Customer Survey Phishing Scam – The spam email starts with something like: “The Online department kindly asks you to take part in our quick and easy 5 question survey. In return we will credit $50.00 to your account – Just for your time!” The email goes on to describe how it only takes two minutes and that your answers will help them. The catch, of course, is that in order to credit your $50 reward, they need your credit union or bank User ID and password, as well as your credit card number, expiration date, three digit security number, Social Security number, ATM PIN Number, zip code, mother’s maiden name, and /or email address.
Credit Union Phishing Scams -Phishing scams pertaining to credit unions in particular often operate under the guise of being some sort of security alert from a credit union and may be from false identities such as “America’s Credit Union”, “Credit Union”, or email@example.com". HVCU, CUNA, and NCUA would never send you an email soliciting your personal, confidential information.
Credit Card Purchase Notice – A typical email reads, "We have just charged your credit card for “xyz” service in amount of “$xyz”, which of course, you didn’t authorize. You are then given two options: to enter your credit card number (and expiration date) or to press “No”. Entering your card number and pressing “Yes” sends your information to the malicious person behind the scam – and approves the charge. But clicking “No” also has an undesirable effect – it lets the sender know they’ve obtained a valid email address – one they will use for future scamming.

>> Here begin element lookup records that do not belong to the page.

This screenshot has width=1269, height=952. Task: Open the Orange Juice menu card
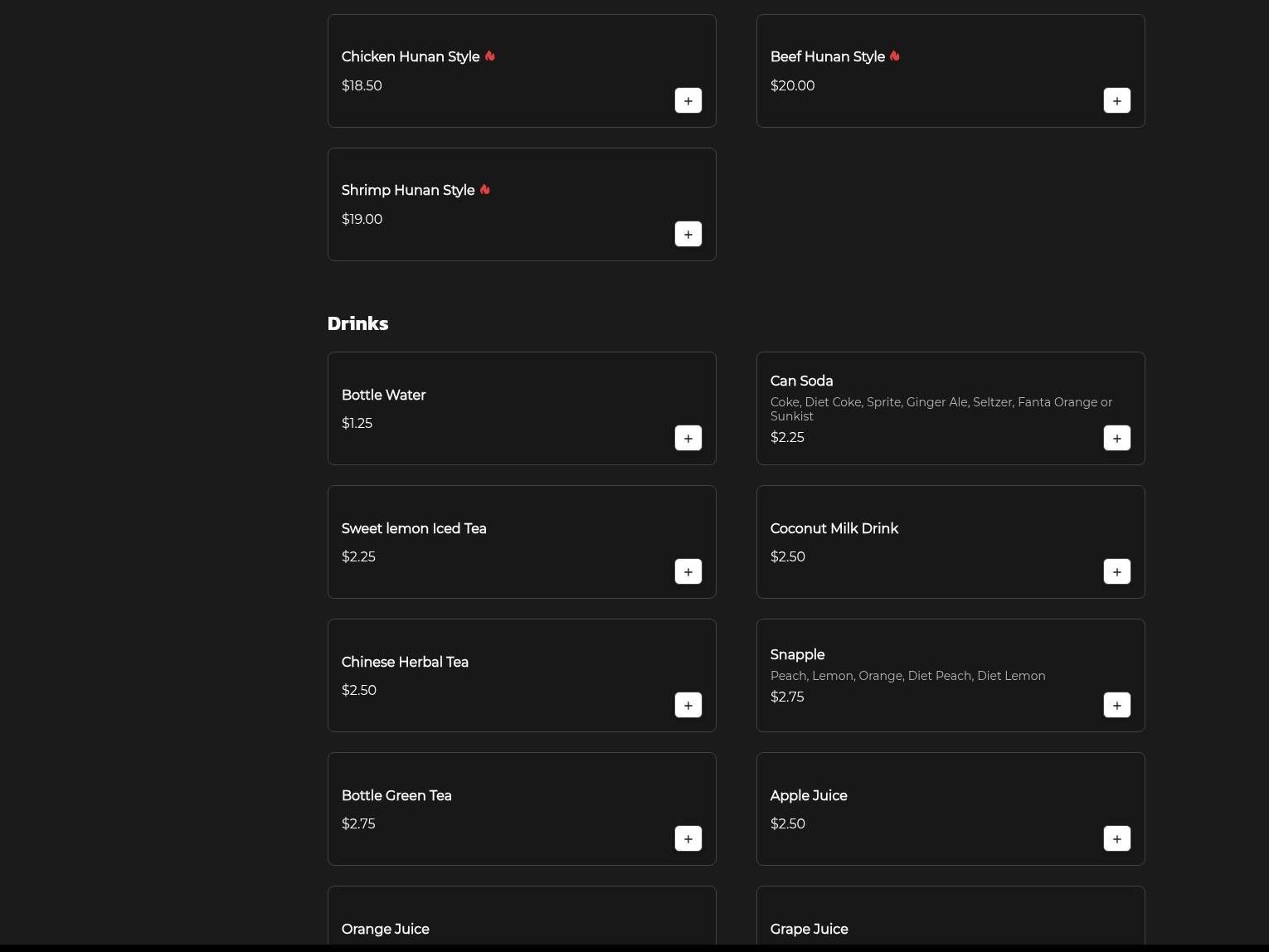(x=522, y=916)
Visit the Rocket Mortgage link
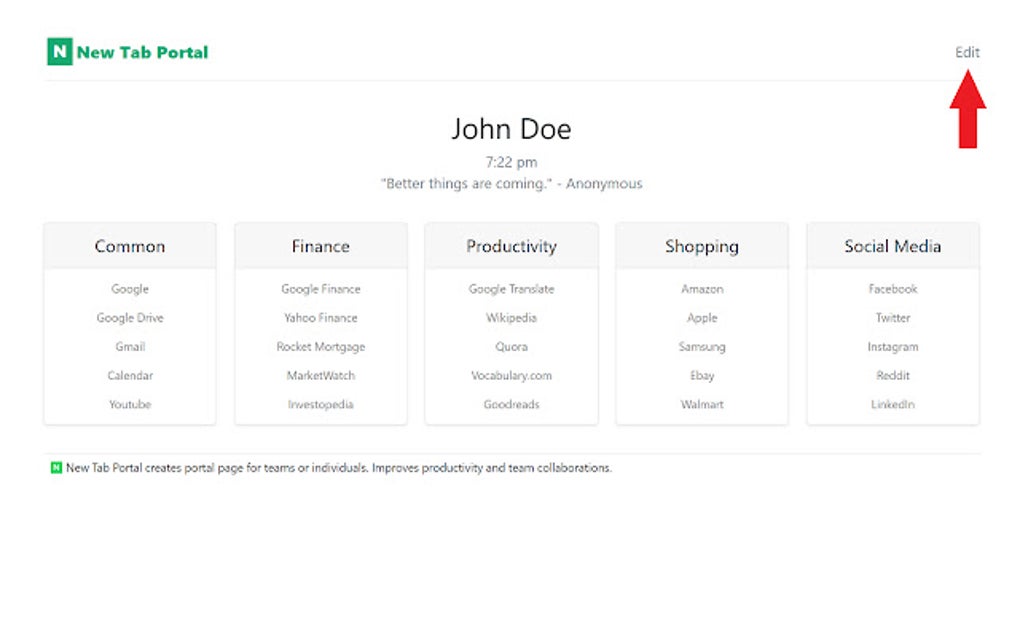1020x638 pixels. pyautogui.click(x=321, y=347)
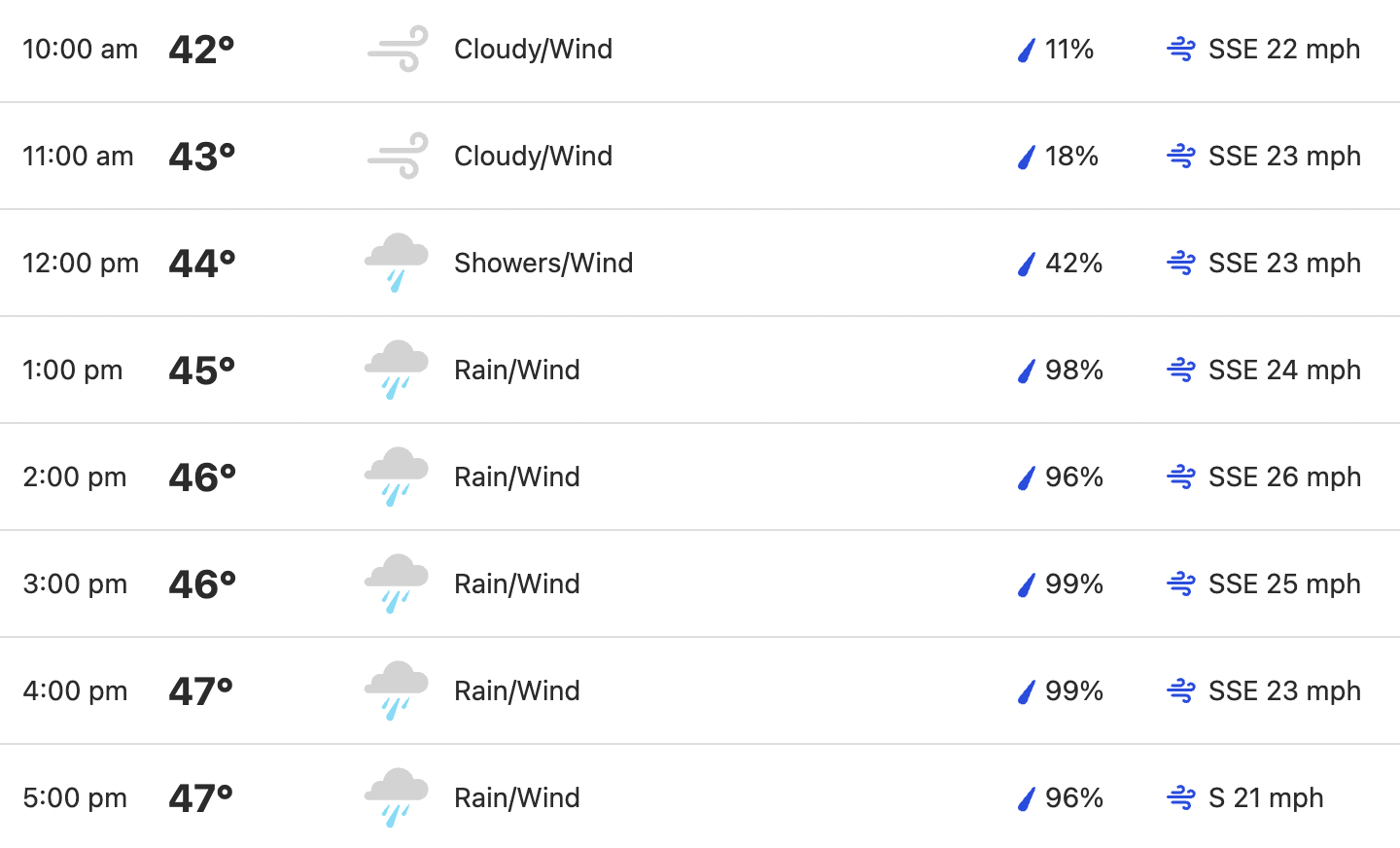Expand the 5:00 pm forecast row
The height and width of the screenshot is (848, 1400).
pos(700,797)
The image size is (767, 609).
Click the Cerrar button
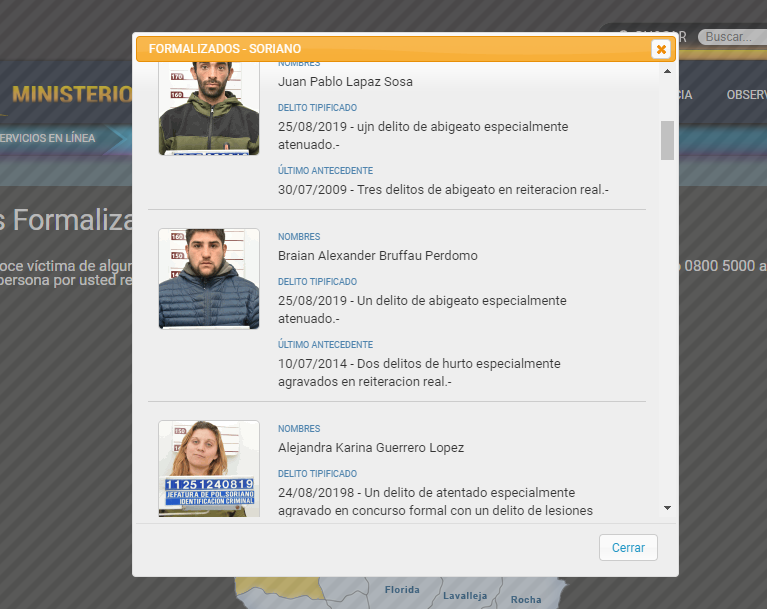point(628,548)
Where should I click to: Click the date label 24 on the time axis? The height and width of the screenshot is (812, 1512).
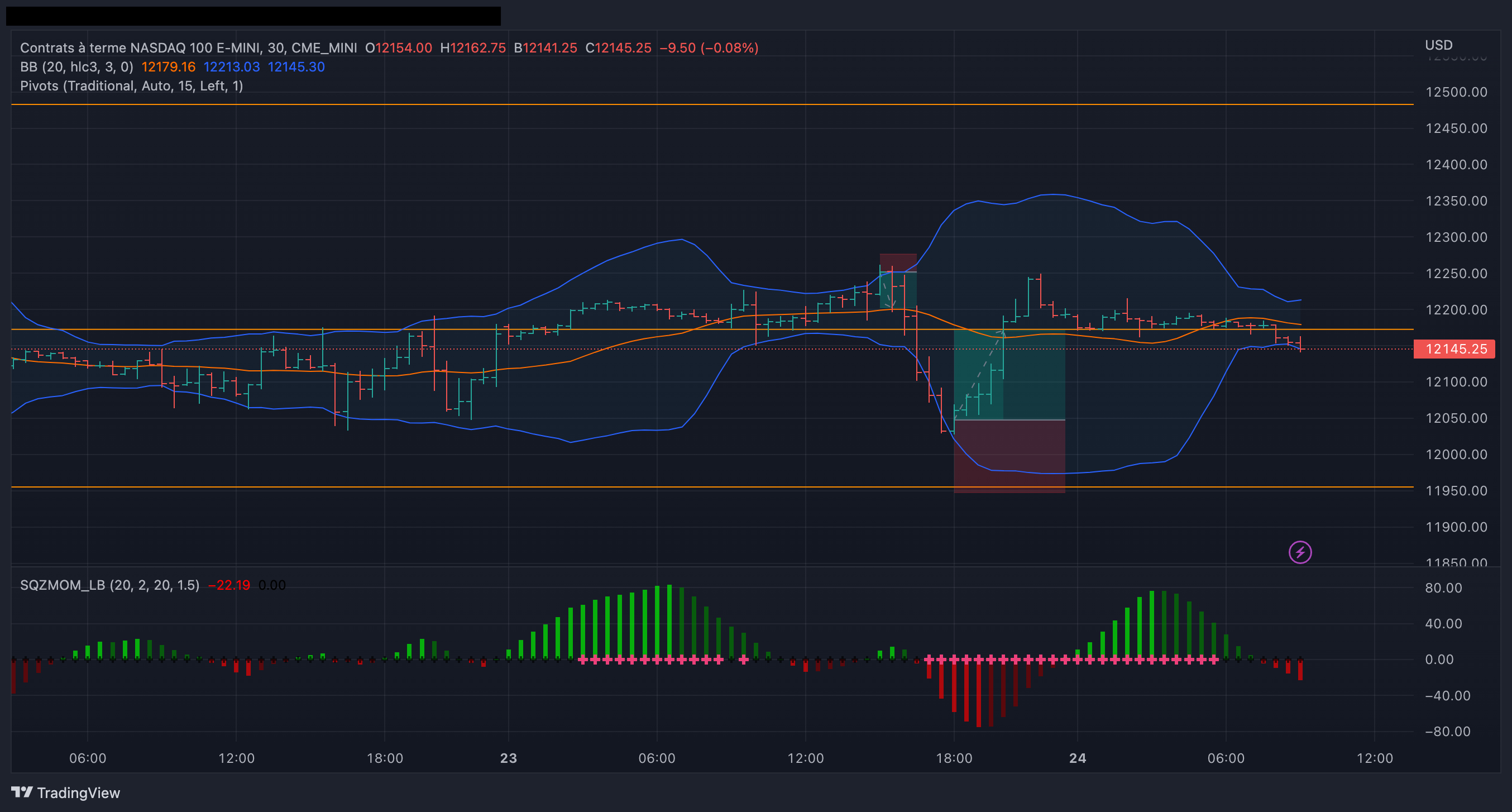[x=1077, y=758]
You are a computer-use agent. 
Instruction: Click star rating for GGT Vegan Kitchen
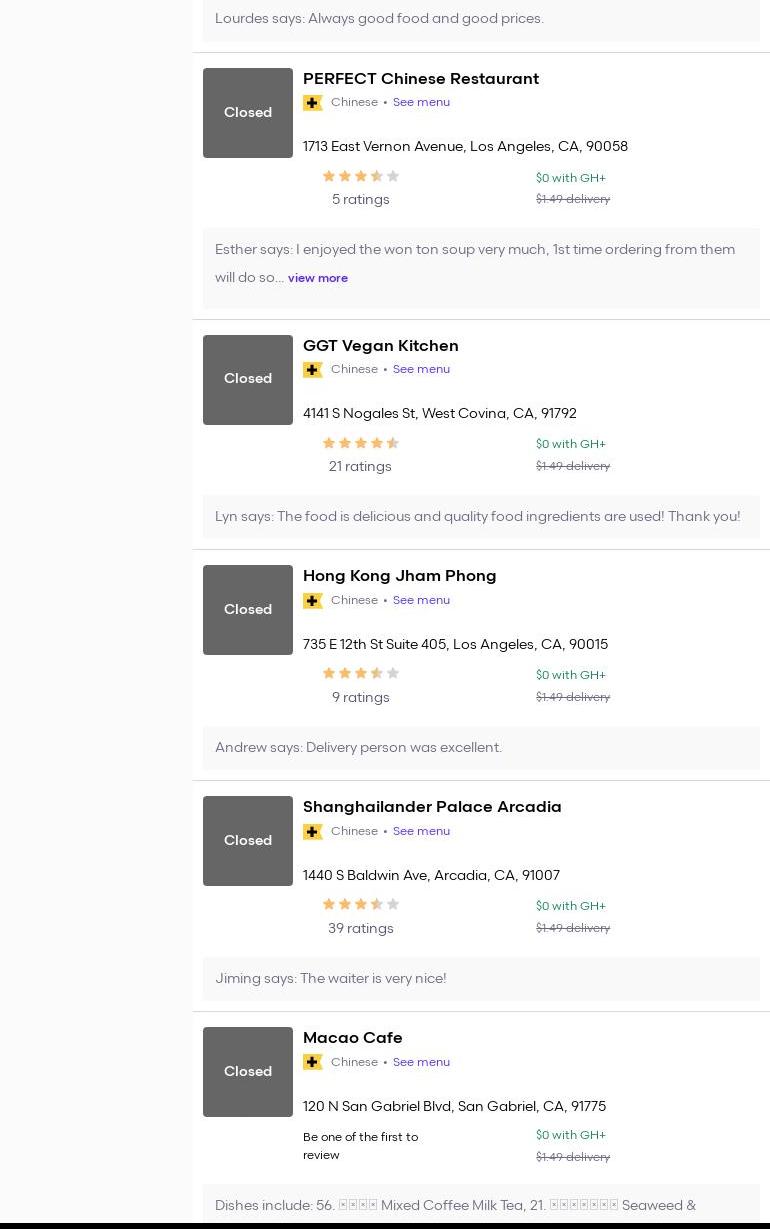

Malware includes viruses, spyware, and other unwanted software that gets installed on your computer or mobile device without your consent. These programs can cause your device to crash, and even worse can be used to monitor and control your online activity–including your financial accounts. They also can make your computer vulnerable to viruses and deliver unwanted or inappropriate ads. Criminals use malware to steal personal and financial information, send spam, and commit fraud. There are many methods and types of malware.
Malware may target only one browser or it may target many browsers. It may be beneficial to have multiple browsers installed on your system. If you see something strange like a prompt for your credit card number, close the browser and try another. If it doesn’t appear in the other browser it is likely you have malware on your system. Popular browsers include Microsoft Edge, Firefox, Chrome, and Safari.
Learn more about Malware
If you think your computer is infected:
- Contact each financial institution that you accessed on the infected computer.
- Change your passwords and ask if any of your account information has been changed (such as address or phone number.)
- If you provided credit or debit card information to someone, report the card as compromised to have it blocked and a new card issued.
- Do not use your computer for financial transactions until it has been cleaned.
- Follow up with your anti-virus vendor or computer service vendor for the best methods of getting your system cleaned.
Scams are a constant threat to your finances and identity. There are literally hundreds of scams popping up every day over the internet, through email, mail, and by phone-- fake trips and prizes, fake invoices, arrest warrant threats, you won a lottery, you name it. With scams getting more creative and convincing, it’s a good idea to occasionally check current alerts to ensure you don’t fall victim.